The technology can increase the lifetime and controllability of miniature satellites.
A micropropulsion system developed at the George Washington University successfully launched into space at the end of May. The technology could pave the way for controlling inexpensive satellites made out of objects found in your desk drawer or purse.
Researchers in Professor Michael Keidar’s lab have been perfecting one-inch long plasma thrusters used to propel miniature satellites for the past seven years.
Their latest model, called the micro-cathode arc thruster, finally left Earth May 20, when a rocket carrying a satellite and four thrusters launched from Cape Canaveral, Fla.
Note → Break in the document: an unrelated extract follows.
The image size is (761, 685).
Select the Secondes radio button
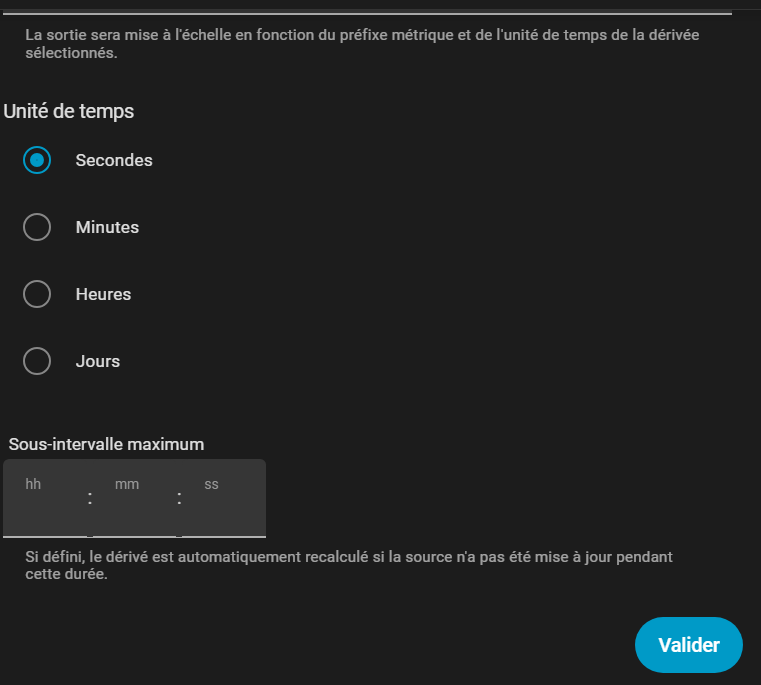coord(37,160)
The tiny, cube-shaped satellite, created by the U.S. Naval Academy, measures 10 centimeters on each side. Naval Academy researchers will track the spacecraft over the next three to six months until it eventually decays and burns into the atmosphere.
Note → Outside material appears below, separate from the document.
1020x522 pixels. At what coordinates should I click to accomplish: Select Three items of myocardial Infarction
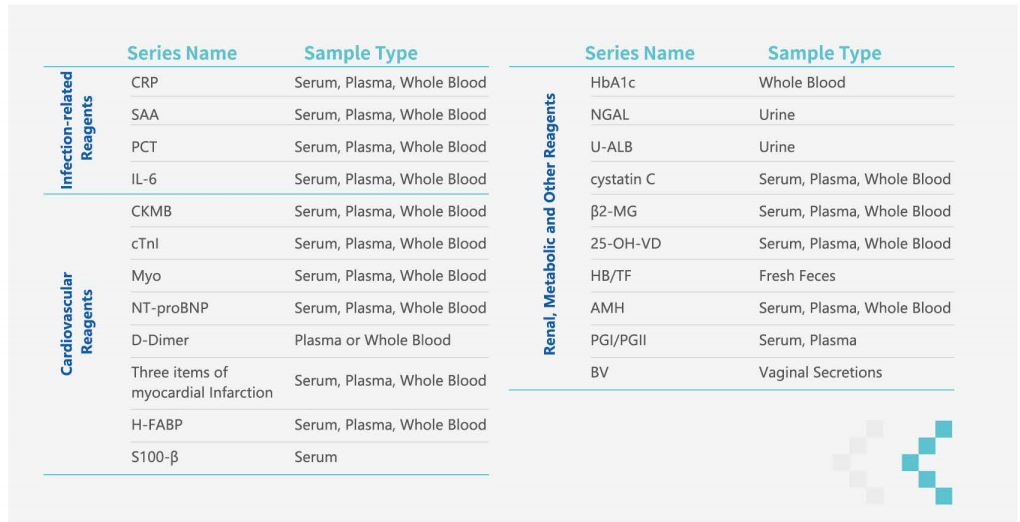(201, 382)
“This is the first mission of its kind to demonstrate whether this thruster can work for a miniaturized satellite,” said Dr. Keidar, a professor of mechanical and aerospace engineering.
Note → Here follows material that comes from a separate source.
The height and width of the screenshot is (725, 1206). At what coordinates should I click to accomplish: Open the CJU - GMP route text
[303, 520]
These micro-cathode arc thrusters, developed by Professor Michael Keidar and a team of researchers, can extend the life and increase the controllability of micro- and nano-satellites in space.
Micro- and nano-satellites are becoming popular tools for Earth-imaging, communications and other applications. Since they are cheap and easy to assemble, they offer an attractive option for those who wish to explore space with limited resources. In 2012, NASA launched a miniature spacecraft, called “PhoneSats,” as part of a project to demonstrate that the insides of an ordinary cell phone could perform in space.
But there is a flip side to teeny spacecraft: They’re nearly impossible to maneuver once in space.
“The problem is, because it’s so small, there is no available propulsion. And propulsion is necessary to control the position of a satellite,” Dr. Keidar said. “They will fly for about three months, come down and burn in the atmosphere.”
To bridge this gap, Dr. Keidar and his team needed to find a way for very small levels of thrust to create on-orbit control. Their micro-cathode arc thrusters carry titanium as a propeller, which is converted into a gas-like plasma to provide propulsion. The plasma then accelerates and expands into a vacuum at high velocities, producing thrust. Such thrust helps to overcome drag and maintain the small satellite on orbit.
As a result, the satellite is capable of highly efficient maneuvers, Dr. Keidar said. The thruster could also enable a small satellite to survive for up to a year, much longer than its current three-month lifespan.
A ground station at the Naval Academy will communicate with the satellite over the next several months, while researchers at GW are hoping the thrusters will help the spacecraft maintain its desired orbit.
“Our primary goal is to find out if it can actually operate,” Dr. Keidar said. “That would be a success of this mission.”
GW graduate students Joseph Lukas, George Teel and Samudra Haque worked directly on this project. Cameron Parvini, Li Lin and Samantha Hurley have worked on various aspects of the technology. Original development of the thruster is attributed to former students Taisen Zhuang, Alexey Shashurin and Dereck Chiu.